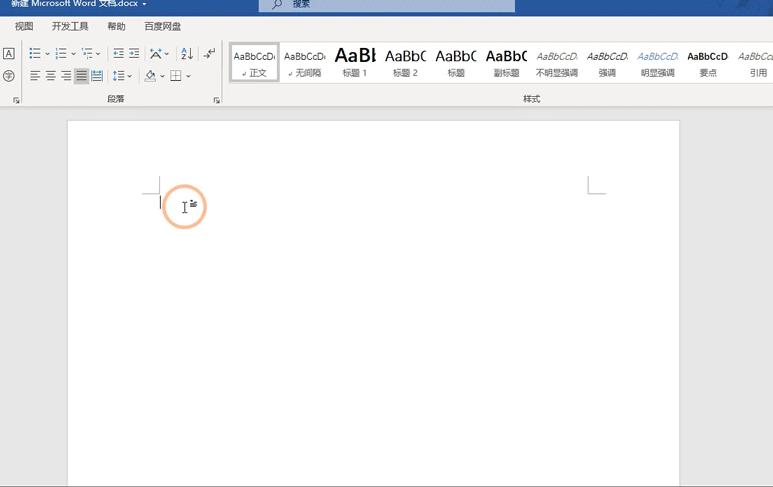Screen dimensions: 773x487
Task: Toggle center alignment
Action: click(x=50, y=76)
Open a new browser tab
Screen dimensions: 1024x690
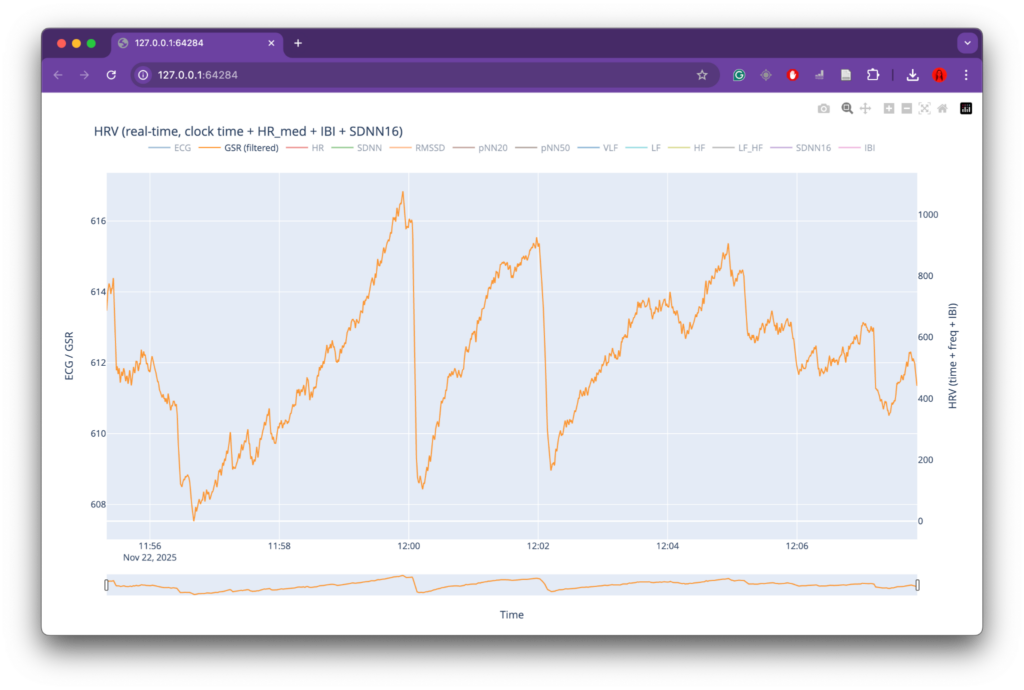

» **PROBLEM STATEMENT**: Return verbatim every line from the one holding "Open a new browser tab" to the end of the records above. Do not copy the pictures.

» **RESULT OF THE EXERCISE**:
Open a new browser tab
Screen dimensions: 1024x690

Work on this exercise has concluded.